If you want to go deeper into it, I gladly will, but to summarize, God created the conditions of morality (necessarily if God exists as that which is the creator of all subsistent things). This is why some go into privations; God didn't create in the first order 'evil' itself, He created the conditions of reality, part of which is lesser beings of will which can go against the ordering He created (and wants, but not wills, if you will, for us to follow). You could call that ordering arbitrary in the strict logical sense, but you could never validate that as again it would be another blind hypothetical for which we have no frame available to consider (which has been coined 'mystery' in the proper sense but the term is often used foolishly for non-mysterious things). But going infinitely down that 'why' path into the mysterious is also a 'What if?', not a 'What is?' and is irrelevant ontologically (or at least it is once you understand the certainty you can hold of an ontologic fundamental).

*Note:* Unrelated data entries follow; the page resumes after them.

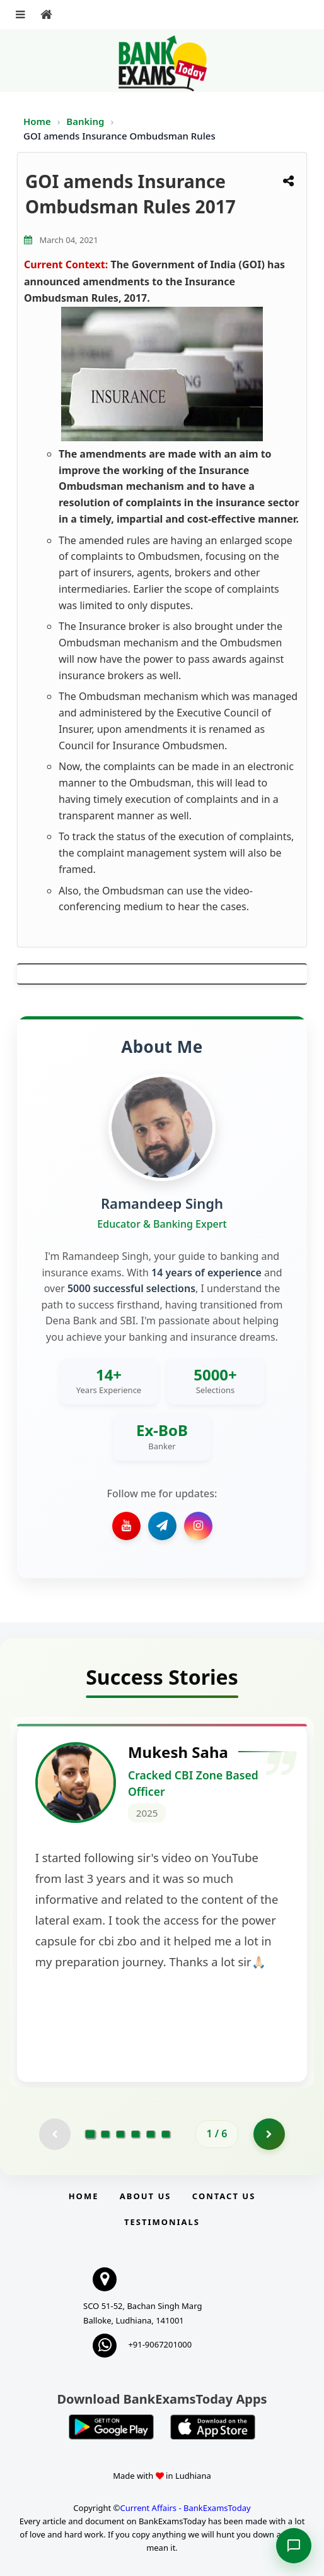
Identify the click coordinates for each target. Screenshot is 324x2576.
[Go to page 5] (150, 2134)
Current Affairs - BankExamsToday (185, 2508)
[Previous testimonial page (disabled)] (55, 2134)
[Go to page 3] (120, 2134)
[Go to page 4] (135, 2134)
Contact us (223, 2196)
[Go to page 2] (105, 2134)
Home (37, 121)
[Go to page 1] (90, 2134)
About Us (145, 2196)
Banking (85, 121)
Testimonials (162, 2222)
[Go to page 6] (165, 2134)
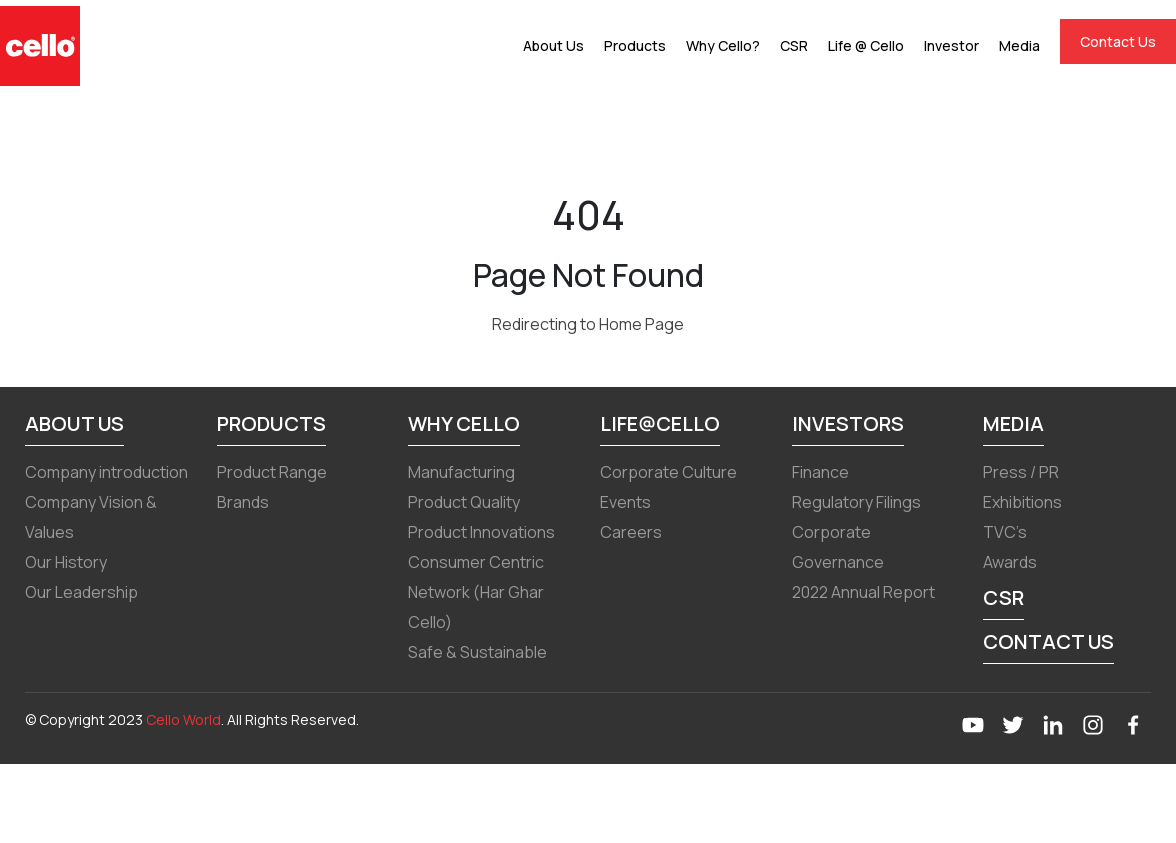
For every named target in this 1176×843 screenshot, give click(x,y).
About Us (553, 45)
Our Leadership (81, 592)
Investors (848, 423)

A lot of people get hung up on 'evil' for one of two main reasons: emotion and difficulty with multivariate logical regressions. On the former, it isn't a problem of logic and I am not really the guy to help you. On the latter, it is often difficult to think of terms properly merely as amorphous concepts which we try to bound well enough. Evil doesn't make reasoned sense without Will (nor Will without Evil or at least wrongness), neither of which can be reasoned without God and the contingent supra-conditions of reality (physical nature etc.) because there would be nothing for us to will within and therefore no evil would exist. Take God out of it and just try to reason out evil itself to some fundamental. Most people end up at nihilism (even though it is logically barren) and conclude a relative moralism, but they don't have to because you can be certain that God (as ontologic fundamental) exists.
So yes, God 'created evil' insofar as it is a possible path for lesser beings of will. This only gets more difficult when you start to consider epistemological concerns in that logical regression (But Christ made it very simple, it's not the conduct, but the effort).